Start of Given records

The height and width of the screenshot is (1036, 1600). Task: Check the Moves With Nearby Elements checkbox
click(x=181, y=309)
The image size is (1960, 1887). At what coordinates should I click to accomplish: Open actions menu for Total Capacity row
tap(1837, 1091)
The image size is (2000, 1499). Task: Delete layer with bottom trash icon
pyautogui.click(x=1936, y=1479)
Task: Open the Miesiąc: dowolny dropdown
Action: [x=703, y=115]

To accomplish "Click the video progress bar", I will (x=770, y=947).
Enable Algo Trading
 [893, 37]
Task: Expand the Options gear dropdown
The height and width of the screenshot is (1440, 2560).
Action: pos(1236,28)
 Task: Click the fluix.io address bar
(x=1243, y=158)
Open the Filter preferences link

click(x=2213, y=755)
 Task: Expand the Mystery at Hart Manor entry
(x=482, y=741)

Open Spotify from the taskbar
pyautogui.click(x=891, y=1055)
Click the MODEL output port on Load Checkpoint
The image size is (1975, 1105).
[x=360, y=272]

End of Given records

[Exercise]
Restate the records above word for word.

[Answer area]
The height and width of the screenshot is (1036, 1600). Task: Check the Moves With Nearby Elements checkbox
click(x=181, y=309)
The image size is (1960, 1887). At what coordinates should I click to accomplish: Open actions menu for Total Capacity row
tap(1837, 1091)
The image size is (2000, 1499). Task: Delete layer with bottom trash icon
pyautogui.click(x=1936, y=1479)
Task: Open the Miesiąc: dowolny dropdown
Action: [x=703, y=115]

To accomplish "Click the video progress bar", I will (x=770, y=947).
Enable Algo Trading
 [893, 37]
Task: Expand the Options gear dropdown
The height and width of the screenshot is (1440, 2560).
Action: pos(1236,28)
 Task: Click the fluix.io address bar
(x=1243, y=158)
Open the Filter preferences link

click(x=2213, y=755)
 Task: Expand the Mystery at Hart Manor entry
(x=482, y=741)

Open Spotify from the taskbar
pyautogui.click(x=891, y=1055)
Click the MODEL output port on Load Checkpoint
The image size is (1975, 1105).
[x=360, y=272]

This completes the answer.